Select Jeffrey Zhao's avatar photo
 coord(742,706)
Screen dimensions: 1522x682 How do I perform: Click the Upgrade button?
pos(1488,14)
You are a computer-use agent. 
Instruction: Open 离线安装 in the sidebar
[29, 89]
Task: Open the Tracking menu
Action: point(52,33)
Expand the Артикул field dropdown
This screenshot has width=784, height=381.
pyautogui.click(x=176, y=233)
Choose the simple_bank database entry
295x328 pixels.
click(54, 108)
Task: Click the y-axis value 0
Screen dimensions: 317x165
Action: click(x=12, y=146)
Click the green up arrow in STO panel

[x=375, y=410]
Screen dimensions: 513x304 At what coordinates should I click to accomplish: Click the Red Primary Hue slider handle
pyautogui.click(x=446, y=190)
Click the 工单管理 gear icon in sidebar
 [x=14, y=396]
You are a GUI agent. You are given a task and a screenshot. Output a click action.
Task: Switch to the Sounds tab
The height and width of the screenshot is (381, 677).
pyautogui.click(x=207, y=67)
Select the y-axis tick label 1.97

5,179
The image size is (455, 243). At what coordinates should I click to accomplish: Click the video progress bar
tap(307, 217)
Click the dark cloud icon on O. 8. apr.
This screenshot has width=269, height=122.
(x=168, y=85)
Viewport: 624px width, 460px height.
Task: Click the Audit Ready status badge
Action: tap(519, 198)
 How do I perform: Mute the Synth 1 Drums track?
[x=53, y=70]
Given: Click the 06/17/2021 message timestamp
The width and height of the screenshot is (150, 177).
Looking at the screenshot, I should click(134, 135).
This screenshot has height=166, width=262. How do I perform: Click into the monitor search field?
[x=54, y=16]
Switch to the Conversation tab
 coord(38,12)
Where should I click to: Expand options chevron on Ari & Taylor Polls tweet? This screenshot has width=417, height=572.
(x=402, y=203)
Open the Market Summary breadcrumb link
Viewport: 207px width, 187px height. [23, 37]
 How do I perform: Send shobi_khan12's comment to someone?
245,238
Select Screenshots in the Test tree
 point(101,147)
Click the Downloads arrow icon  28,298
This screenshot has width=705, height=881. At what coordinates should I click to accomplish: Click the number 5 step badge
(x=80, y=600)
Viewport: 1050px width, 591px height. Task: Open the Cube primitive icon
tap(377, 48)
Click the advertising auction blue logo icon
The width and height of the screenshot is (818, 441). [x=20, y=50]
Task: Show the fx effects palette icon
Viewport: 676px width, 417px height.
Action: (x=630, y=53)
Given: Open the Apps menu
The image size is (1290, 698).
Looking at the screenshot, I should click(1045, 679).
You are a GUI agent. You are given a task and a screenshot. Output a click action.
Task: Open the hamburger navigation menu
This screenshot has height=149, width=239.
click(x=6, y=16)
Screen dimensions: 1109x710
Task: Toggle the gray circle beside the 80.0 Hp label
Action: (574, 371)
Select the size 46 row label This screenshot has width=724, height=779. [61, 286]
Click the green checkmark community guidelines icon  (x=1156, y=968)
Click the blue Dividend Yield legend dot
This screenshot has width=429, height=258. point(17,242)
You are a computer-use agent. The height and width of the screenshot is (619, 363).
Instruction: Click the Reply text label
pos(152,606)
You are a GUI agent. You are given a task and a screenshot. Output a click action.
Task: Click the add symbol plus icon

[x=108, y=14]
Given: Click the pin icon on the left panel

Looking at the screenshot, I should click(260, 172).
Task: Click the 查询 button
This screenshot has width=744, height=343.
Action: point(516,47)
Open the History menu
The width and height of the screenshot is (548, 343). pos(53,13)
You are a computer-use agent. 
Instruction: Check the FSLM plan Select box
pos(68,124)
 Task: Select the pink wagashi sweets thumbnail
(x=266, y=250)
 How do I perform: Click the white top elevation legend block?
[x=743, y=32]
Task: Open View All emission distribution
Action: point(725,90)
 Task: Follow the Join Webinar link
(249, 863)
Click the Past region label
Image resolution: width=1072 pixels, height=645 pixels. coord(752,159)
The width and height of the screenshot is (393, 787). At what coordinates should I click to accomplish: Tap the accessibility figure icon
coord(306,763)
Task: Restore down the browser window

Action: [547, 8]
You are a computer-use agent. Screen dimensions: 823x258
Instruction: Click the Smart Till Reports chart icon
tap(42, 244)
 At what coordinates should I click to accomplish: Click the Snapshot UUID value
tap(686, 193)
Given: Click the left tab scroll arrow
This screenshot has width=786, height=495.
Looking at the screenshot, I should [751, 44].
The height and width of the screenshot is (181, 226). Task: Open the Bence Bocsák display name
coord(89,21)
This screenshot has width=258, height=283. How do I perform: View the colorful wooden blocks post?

********************

- **HOW TO COMPLETE THIS TASK**:
Look through the data above for the word "computer". Report each line where it occurs.

- **ANSWER TO THIS EXERCISE**:
You are a computer-use agent. 
You are a computer-use agent. The height and width of the screenshot is (619, 363).
You are a computer-use agent. 
You are a computer-use agent. Screen dimensions: 823x258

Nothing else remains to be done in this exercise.